### What is needed
Please copy out every line from the start of the material down to the line containing "Looking at the screenshot, the action is [x=243, y=310].", both included, and shift each answer's coordinates by adding 72 to both x and y. Leave everything else unchanged.

### The data
▬▬▬

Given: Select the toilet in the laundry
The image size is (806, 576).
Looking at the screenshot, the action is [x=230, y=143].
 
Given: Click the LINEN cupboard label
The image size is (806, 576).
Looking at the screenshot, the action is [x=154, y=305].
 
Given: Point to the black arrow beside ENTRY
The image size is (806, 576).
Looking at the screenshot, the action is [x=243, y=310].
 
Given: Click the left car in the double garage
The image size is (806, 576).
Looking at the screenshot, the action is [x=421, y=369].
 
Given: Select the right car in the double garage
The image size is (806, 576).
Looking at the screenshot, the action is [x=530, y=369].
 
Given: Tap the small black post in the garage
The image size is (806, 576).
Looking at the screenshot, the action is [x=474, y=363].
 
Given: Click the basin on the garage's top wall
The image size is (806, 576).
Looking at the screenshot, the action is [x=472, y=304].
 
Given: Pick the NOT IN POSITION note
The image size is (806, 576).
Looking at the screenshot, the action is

▬▬▬

### Output for this task
Given: Select the toilet in the laundry
The image size is (806, 576).
Looking at the screenshot, the action is [x=302, y=215].
 
Given: Click the LINEN cupboard label
The image size is (806, 576).
Looking at the screenshot, the action is [x=226, y=377].
 
Given: Point to the black arrow beside ENTRY
The image size is (806, 576).
Looking at the screenshot, the action is [x=315, y=382].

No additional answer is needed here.